Tuesday, May 6, 2008

Morale

I love going to school for the joy of my friends. At the same time, I hate it. I have the contradicting views of wanting to grow up, yet live with the responsibilities of a child. There are certain times throughout the day in where I have the lowest level of comfortability. It gets so low sometimes that I become a complete hermit, with no intent to break my silence or reservation.
It hurts.
My character feels broken and here I am with an identity crisis once again. I feel like I can't tell my friends my situation because I don't want them to hear my story. The feeling of emptiness surrounds me when I prioritize people who don't do the same for me.
Why do we do this to ourselves? My perspective leads me to believe that it's not benefiting either party. I know that there's anger and a confidence full of fallacy truly inside. I really don't know why I let these things get to me, but let's face it, it's definitely a challenge when you've given so much commitment; it's not that easy to let go. The other part of this is: should I be letting go? I've spent a year contemplating on this question and the actions of many friends bring me in and out of the decision to do so.
Until then, it has been overwhelming for me to handle, which is why I isolate myself so much. A definite level of trust is always questionable in my relationships with people. As much as I want to give myself to a person, I don't sense the warranty of an ideal relationship. Give me some closure at least. I haven't stepped up because I concluded that it wasn't my responsibility.

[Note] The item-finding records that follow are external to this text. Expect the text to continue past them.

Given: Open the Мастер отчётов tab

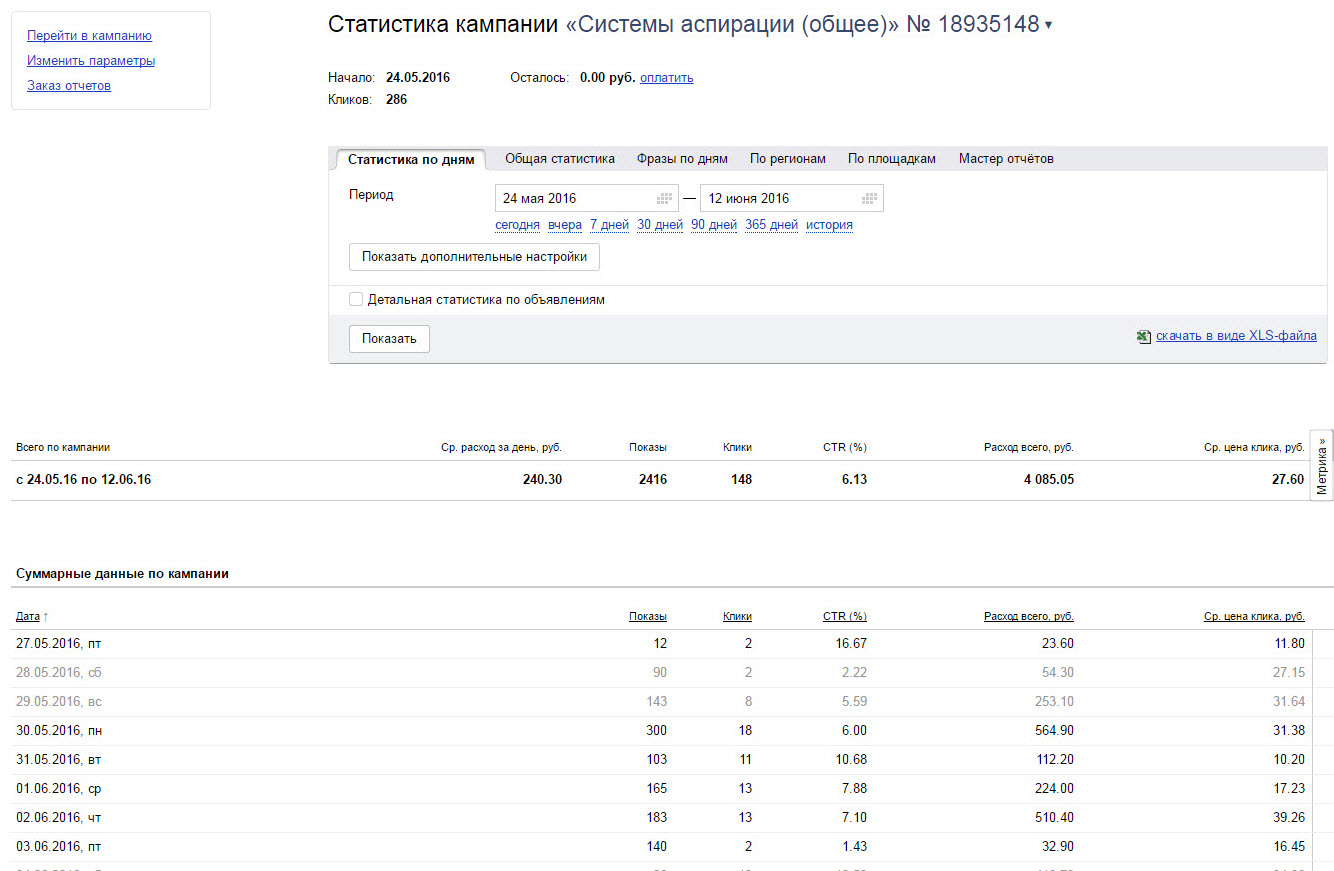Looking at the screenshot, I should (x=1006, y=159).
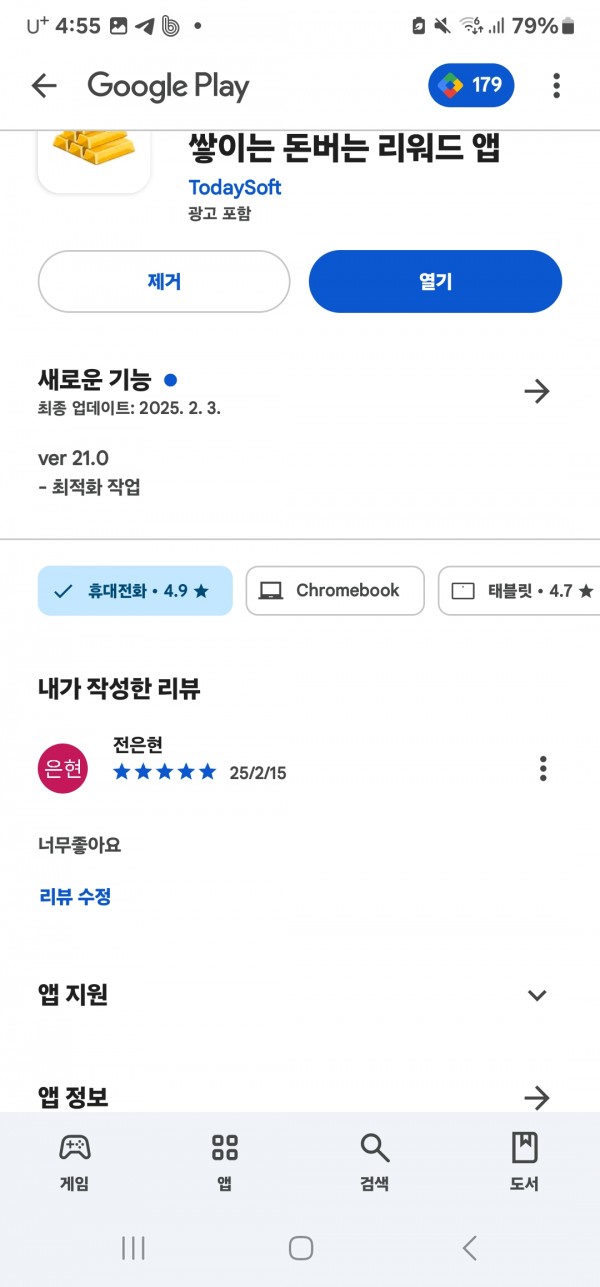This screenshot has width=600, height=1287.
Task: Select the 휴대전화 4.9 rating chip
Action: click(x=135, y=591)
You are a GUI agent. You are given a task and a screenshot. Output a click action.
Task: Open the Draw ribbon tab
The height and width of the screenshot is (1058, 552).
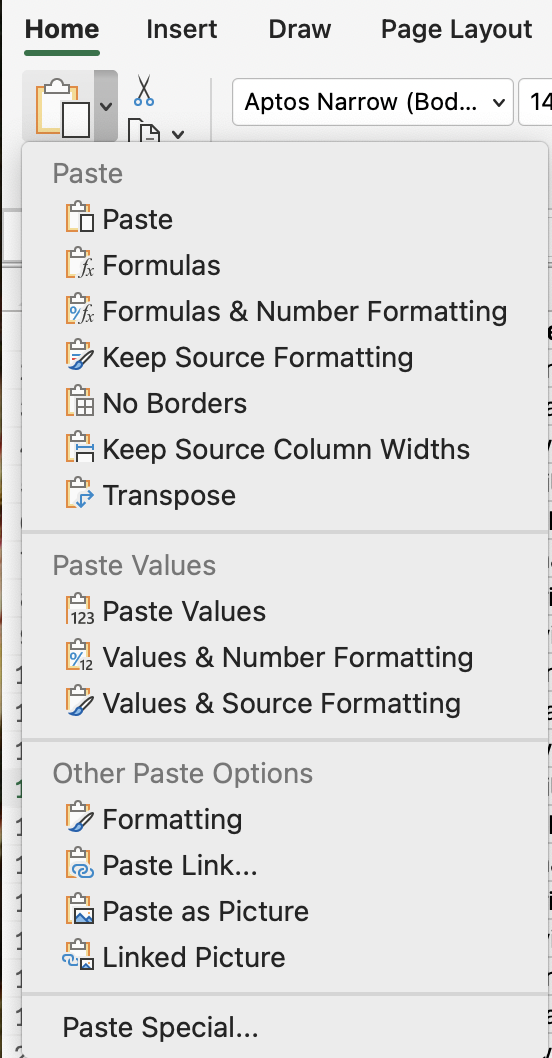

I don't want to go to Prom, Grad Nite, Senior Cruise, and all the other senior activities my senior activity card holds. I shouldn't be wasting my dad's money because I have wasted enough of it already.
As of now, I'm trying to fight the feeling of reclusion and pessimism. I want to end my year with the best possible feeling.

May 4, 2008
Wow. What a weekend.
Friday: MHS Dance Tryouts. Iron Man
Saturday: Cherie's Debut. Bianca's Downtown condo. Tin-Man at Ralphs.

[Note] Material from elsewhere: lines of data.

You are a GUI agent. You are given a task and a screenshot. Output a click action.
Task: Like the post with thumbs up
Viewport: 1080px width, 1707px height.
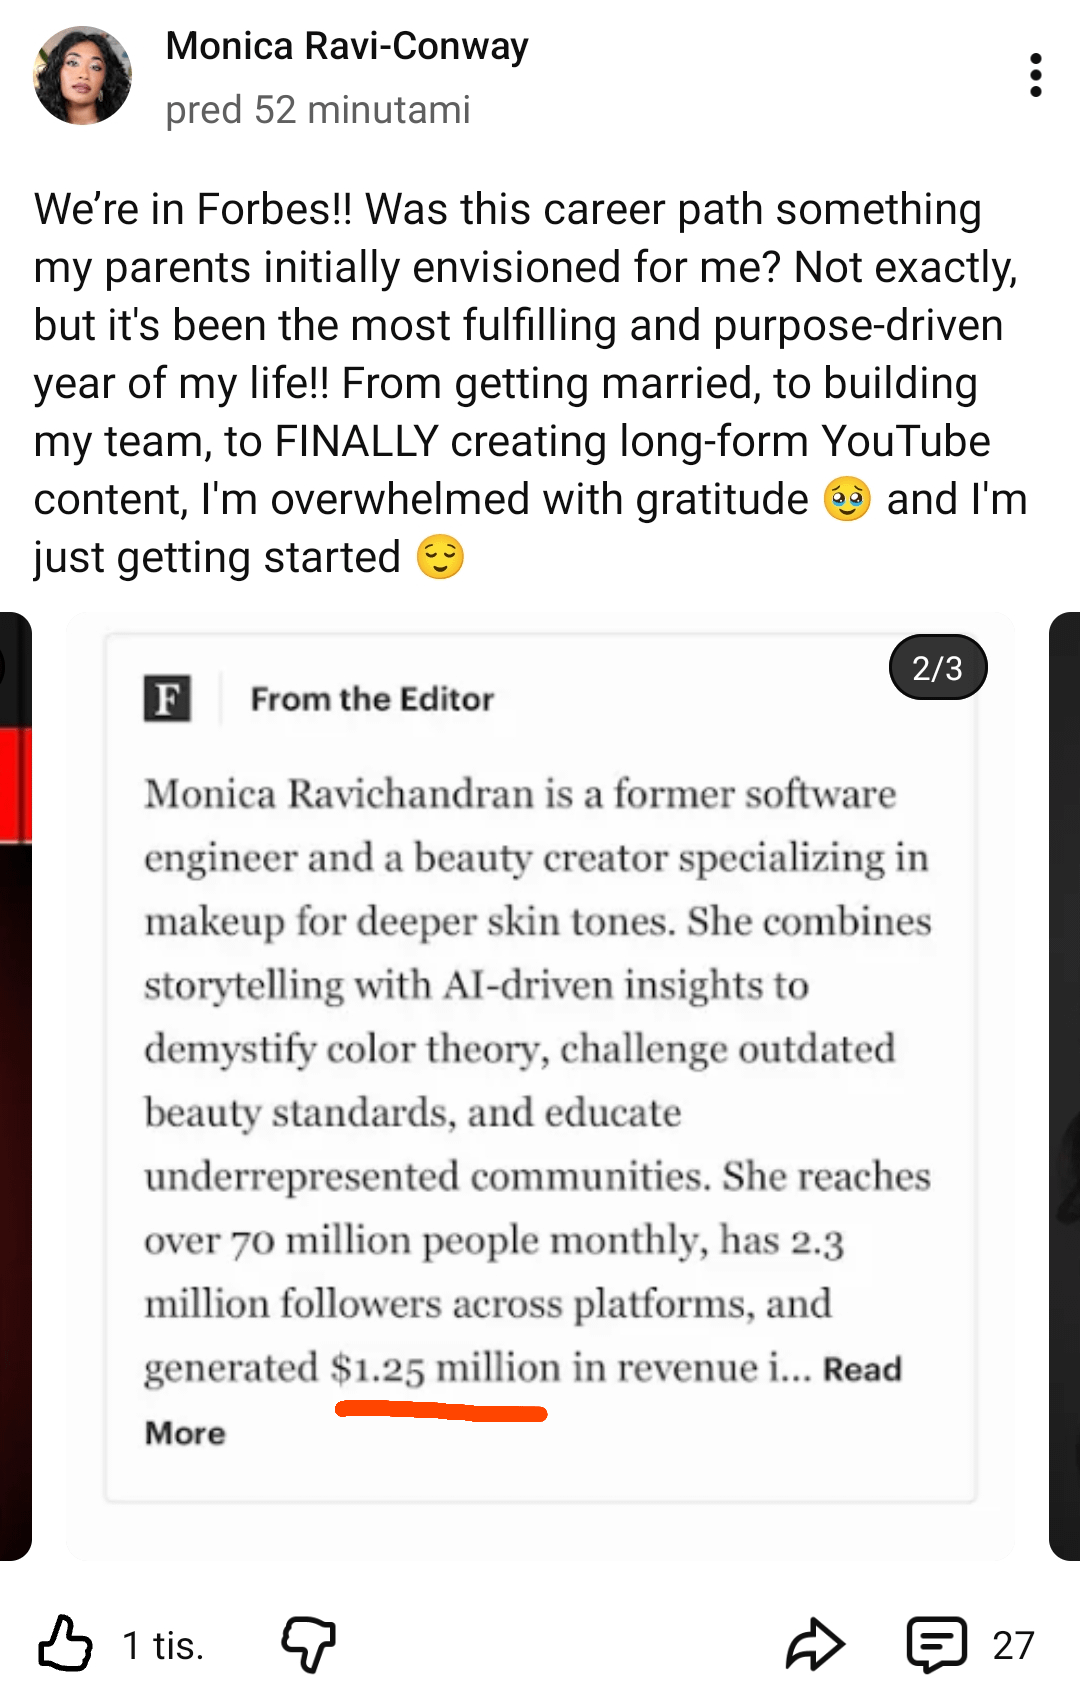pos(65,1644)
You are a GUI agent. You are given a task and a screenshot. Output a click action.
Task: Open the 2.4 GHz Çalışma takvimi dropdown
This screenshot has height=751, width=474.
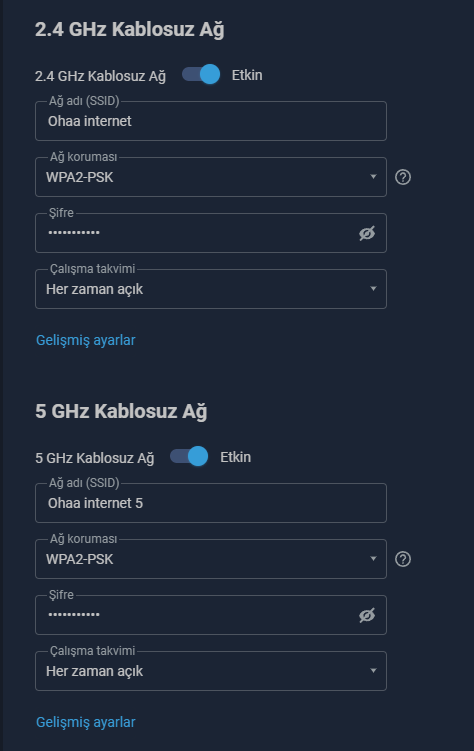click(x=211, y=289)
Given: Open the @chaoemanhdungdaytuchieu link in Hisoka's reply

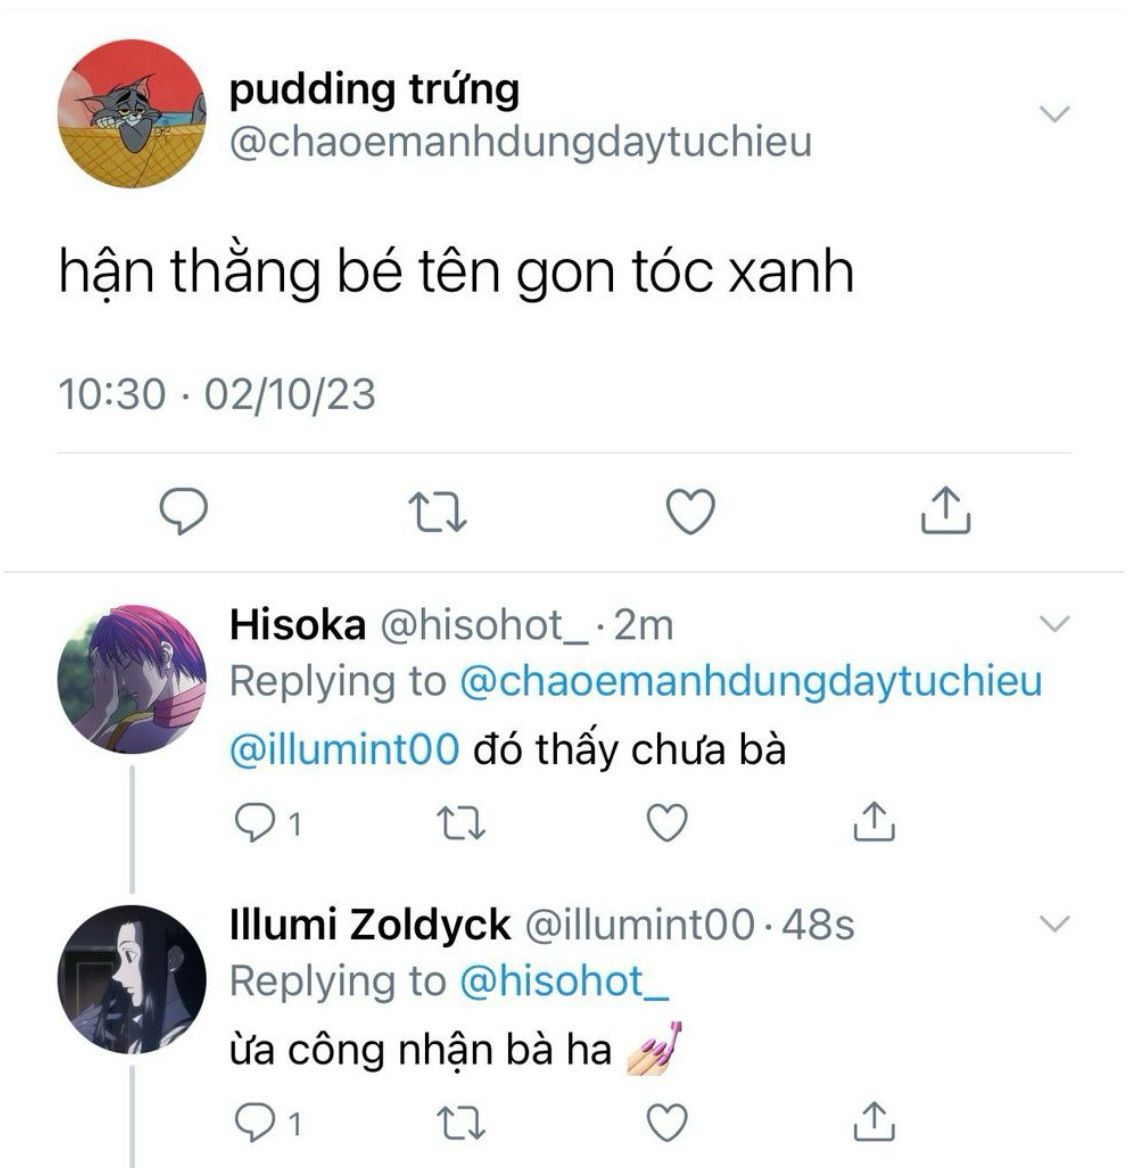Looking at the screenshot, I should click(750, 682).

Sunday: Bianca's Downtown condo. Corner of H&B conversations atop the porch and listening to Kanye's "Good Life". Waking up to the oven timer, watching the "Sunrise" on the balcony, while eating store-bought pizza. ACTIVE. Rehearsal... Usher!

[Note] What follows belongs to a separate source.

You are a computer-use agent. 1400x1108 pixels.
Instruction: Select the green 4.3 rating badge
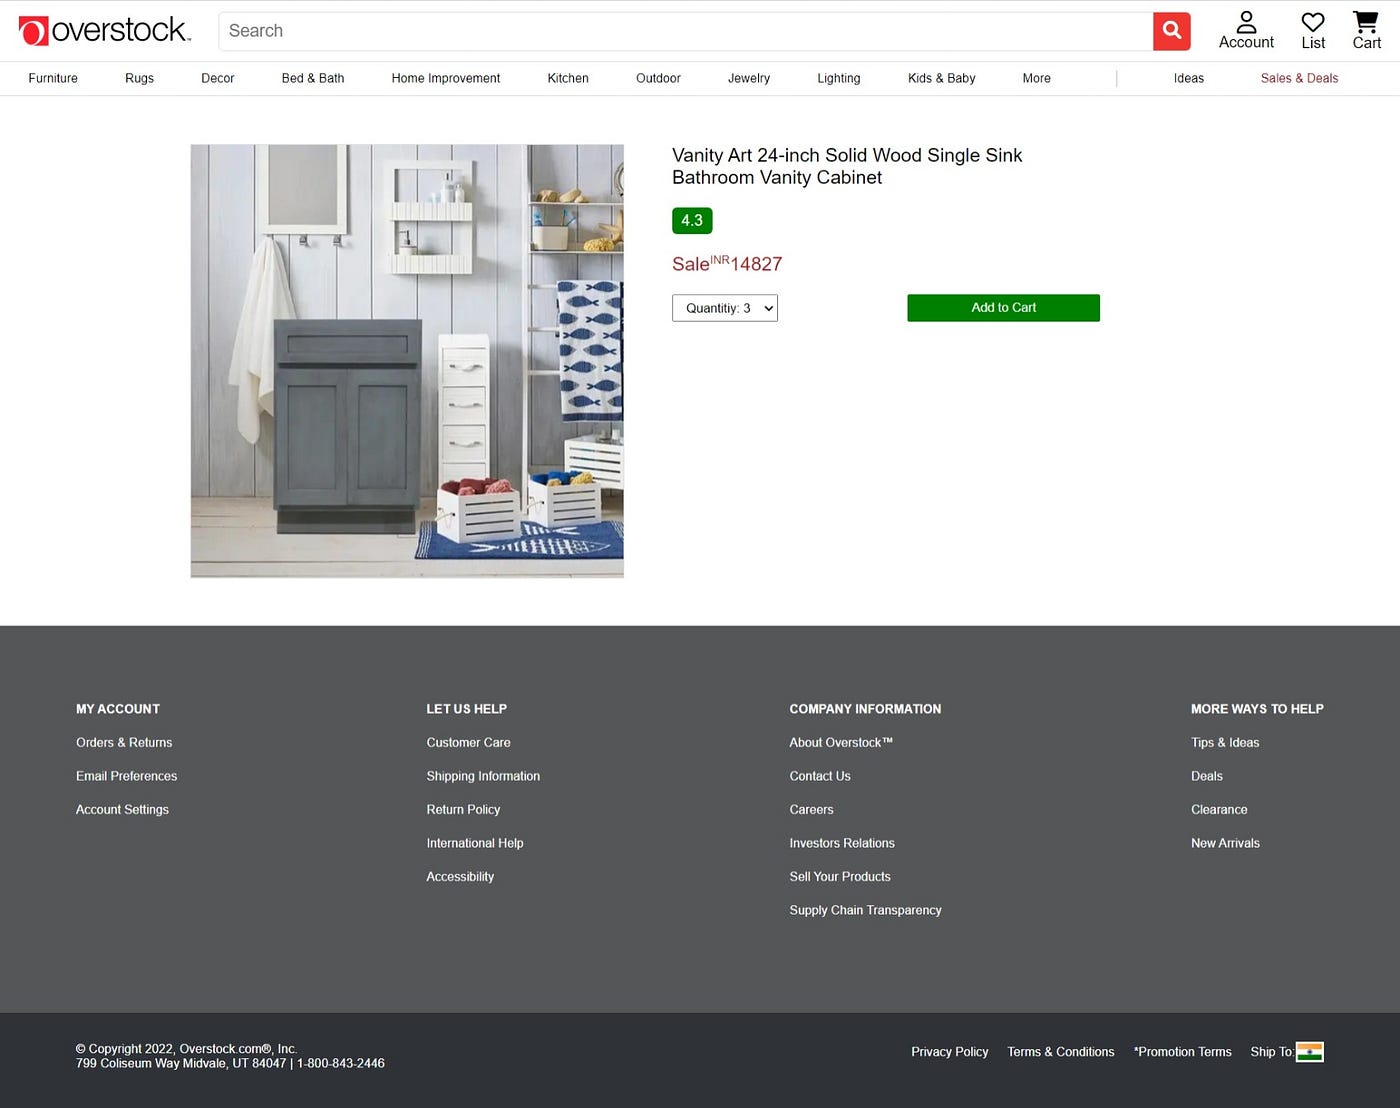click(691, 220)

For only $900k, we could live in the apartment. It had a view of downtown, the harbor, gaslamp, and the convention center. simply AMAZING. Then the parking garage was just full of Porches, Mercedes, BMW's, Lexus, Ferraris, and an Astrovan. This is my motivation.
Below are pictures from James' camera a while back, but technically, this was the same view.


April 28, 2008
I'm pretty much leaning towards going to Grossmont College. Hopefully I can stay on track and transfer in two years. While I know that I could ultimately finance my education elsewhere. What's actually ironic is that going to some of the private schools I got admitted into are cheaper than SDSU. I really don't want my parents at the bottom of their wallets for the next four years. I'm still unsure of what I'm doing with my career and I definitely want to keep dancing.
I would partially agree that applying to all these schools was a waste of time, however, I do have a clue of where I'm at and what I need to work on if I want to go where I want to be. If I was this successful in getting into college as a freshman, I should be able to keep it up as a junior.